For 1 - this is spot on. There are tools to dump PDF text, but they are quite flawed because you don't know how the text is laid out. In many cases the text can come out quite jumbled, for example if there are columns of text. Therefore, for OCR it's better to convert the PDF to an image and let OCR handle it. Google's OCR for example will understand and output columns properly.

viggity · on July 6, 2022

so one thing that I do to counter point 3 is by having multiple non-english characters map to the same english character and I pick a random one each time. Depending on the input, there can be ~10 or so characters mapping to any single english letter. If you're advanced enough to know about a substitution cipher, you'll figure out how to convert to an image based PDF and then use OCR on that. The reason I have the multiple mappings is so that if a layperson was trying to find all instances of "Billy" they could copy those characters and then search for "Ҽҙӈㅰベ", but the other instances of "Billy" might have the codepoints "Ҽтぃぃヴ".

Again, its resistant to built in PDF Reader OCR, not bulletproof. I'm trying to thwart a crawler or a script kiddie, or a 50 year old divorce attorney. Not the denizens of HN.

bscphil · on July 6, 2022

That's a fair point. I was trying to point out an interesting relationship between your approach and various forms of cryptography, but obviously this would not be the first line solution to the problem. I think the resistance to crawlers will come down to whether they implement OCR or not. I suspect some of the more sophisticated ones do. (A naive one might also be fooled by the fact that real glyphs are used and not attempt to OCR the text.)

BTW, you probably shouldn't say it's resistant to PDF reader OCR because most PDF readers don't have OCR, AFAIK. They just pull the text from the document, that's not OCR. Software that has OCR like Adobe Acrobat will not be fooled by your obfuscation if you render it to bitmap or textless vector first.
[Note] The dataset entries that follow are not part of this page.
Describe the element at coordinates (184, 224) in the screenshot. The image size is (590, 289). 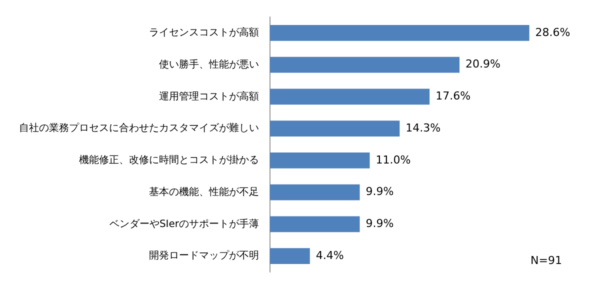
I see `y-tick-label: ベンダーやSIerのサポートが手薄` at that location.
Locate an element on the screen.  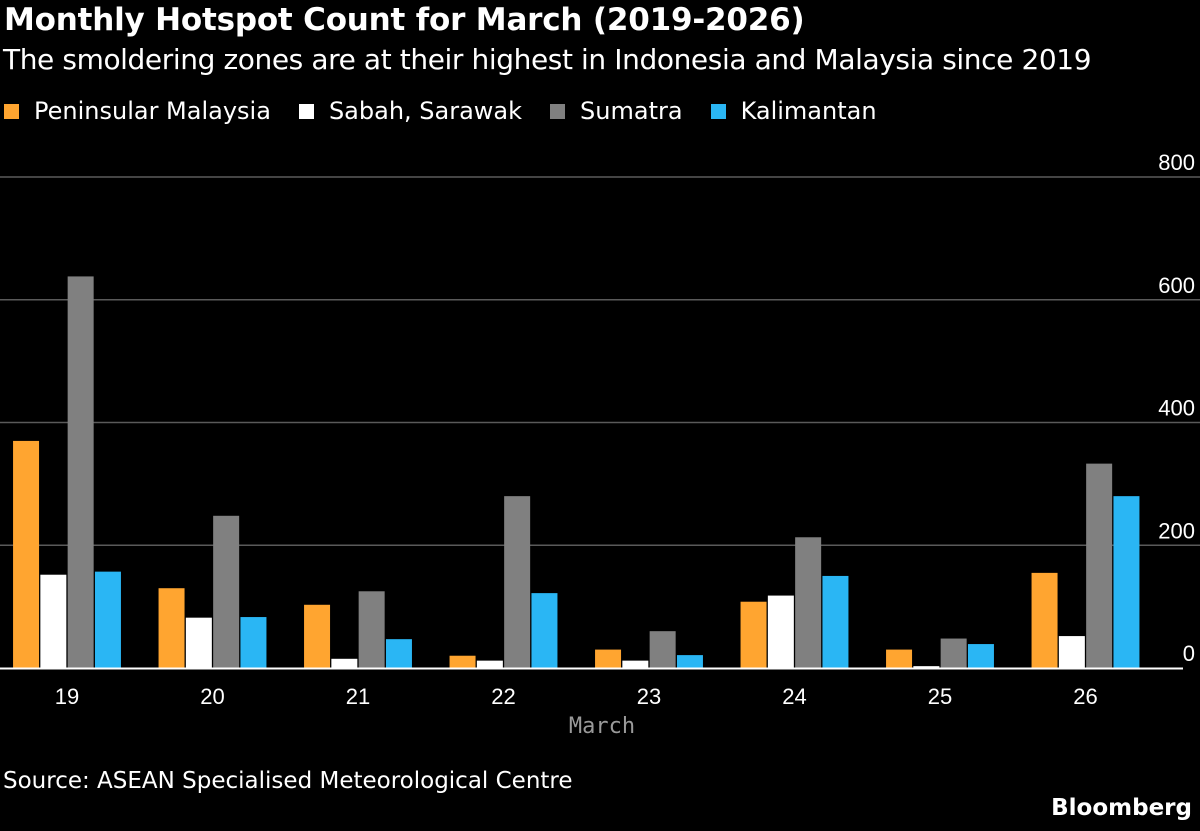
x-tick-label: 22 is located at coordinates (503, 696).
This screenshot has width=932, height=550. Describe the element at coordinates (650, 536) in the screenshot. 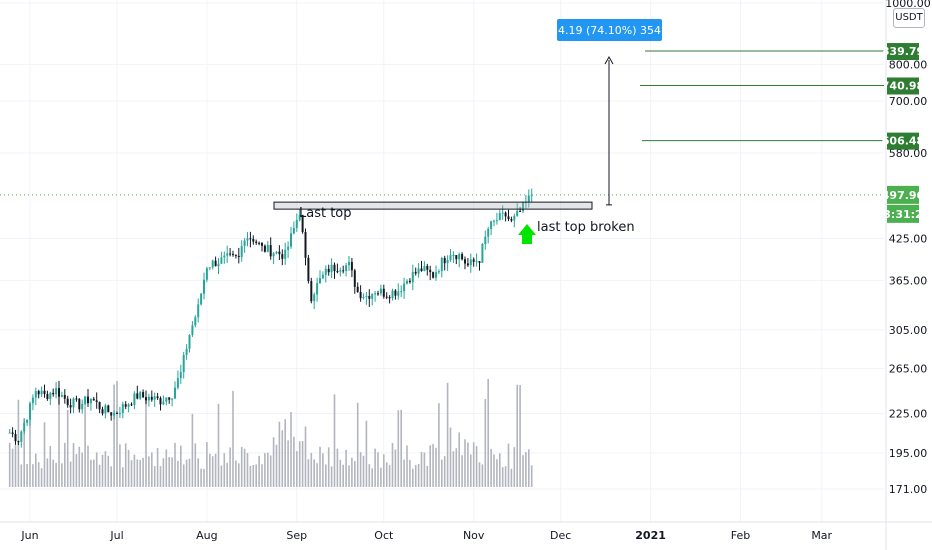

I see `time-tick-label: 2021` at that location.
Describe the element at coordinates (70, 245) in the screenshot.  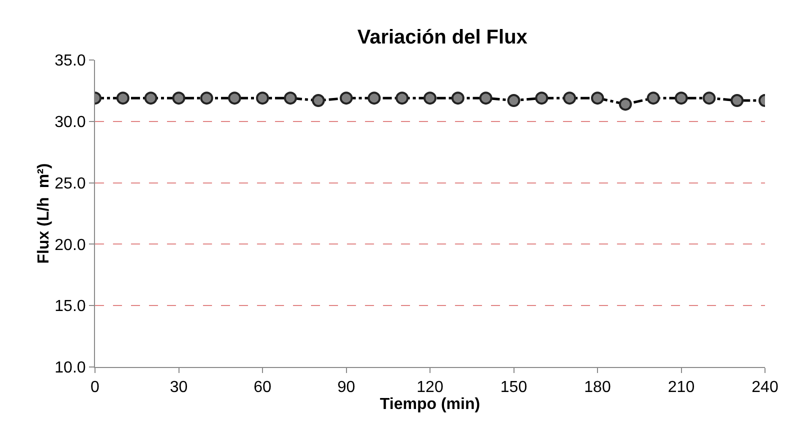
I see `y-tick-label: 20.0` at that location.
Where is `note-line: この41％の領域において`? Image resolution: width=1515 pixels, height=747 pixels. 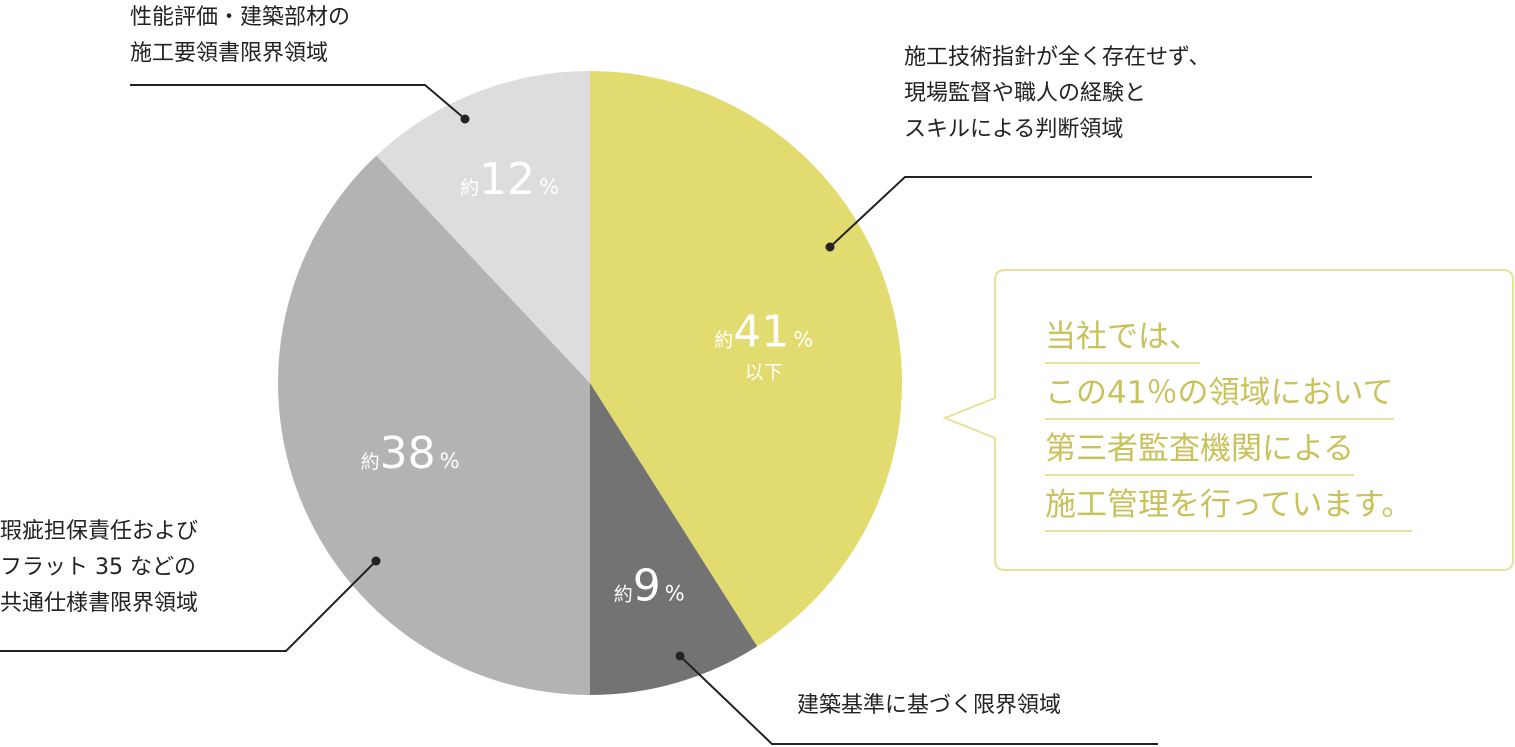
note-line: この41％の領域において is located at coordinates (1220, 394).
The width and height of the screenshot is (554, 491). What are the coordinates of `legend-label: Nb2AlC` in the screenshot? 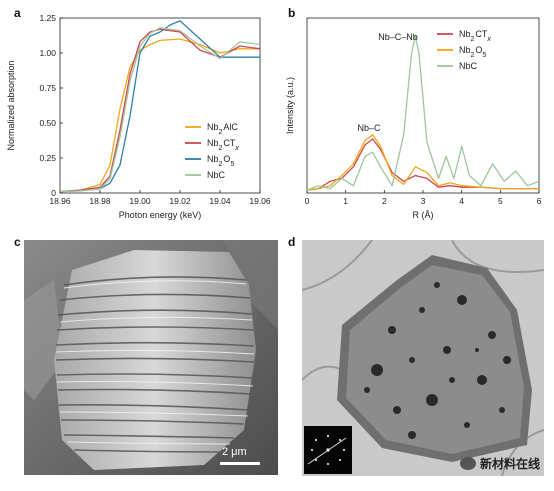 It's located at (222, 129).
If OCR doesn't work on the document as is, it's only because the presence of text glyphs fools it into thinking there's nothing there to perform optical character recognition on.

viggity · on July 6, 2022

I don't think you're right on that second point. i'm pretty sure they do OCR, but they're only looking for image data to mine the text out of. The way they're coded now, they think that the document already is all text so it can't find any images to convert. Again. This is not a impervious approach. There are ways around it, it's just that crawlers don't go down that rabbit hole (right now).

pwg · on July 7, 2022

In an earlier comment you said: "PDFs are a clusterfuck of glyphs floating in space". On that point you are spot on. A textual PDF is in essence simply a series of instructions to position glyphs in space (where "space" is the 2D "sheet of virtual paper" that the gylphs render onto).

But you are incorrect in asserting that PDF readers do OCR. Most do not, and even Acrobat did not have OCR capability built in for a good long time in its early history.

However, because the PDF file is simply instructions to position glyphs, then if the PDF reader maintains a map table of "where in space" (the 2D sheet) it placed each glyph, select and copy can be performed by simply using the coordinates in space of the selection box to look up which glyphs were positioned in that space. Then using either the reverse glyph map table (optional, but recommended to be included) or if that is missing simply outputting the code point values that chose those glyphs to position, you get the "text back out", without doing any OCR.

maxloh · on July 7, 2022

Maybe (2) can be resolved by using different mapping in different documents, making them not scrape-able by bots?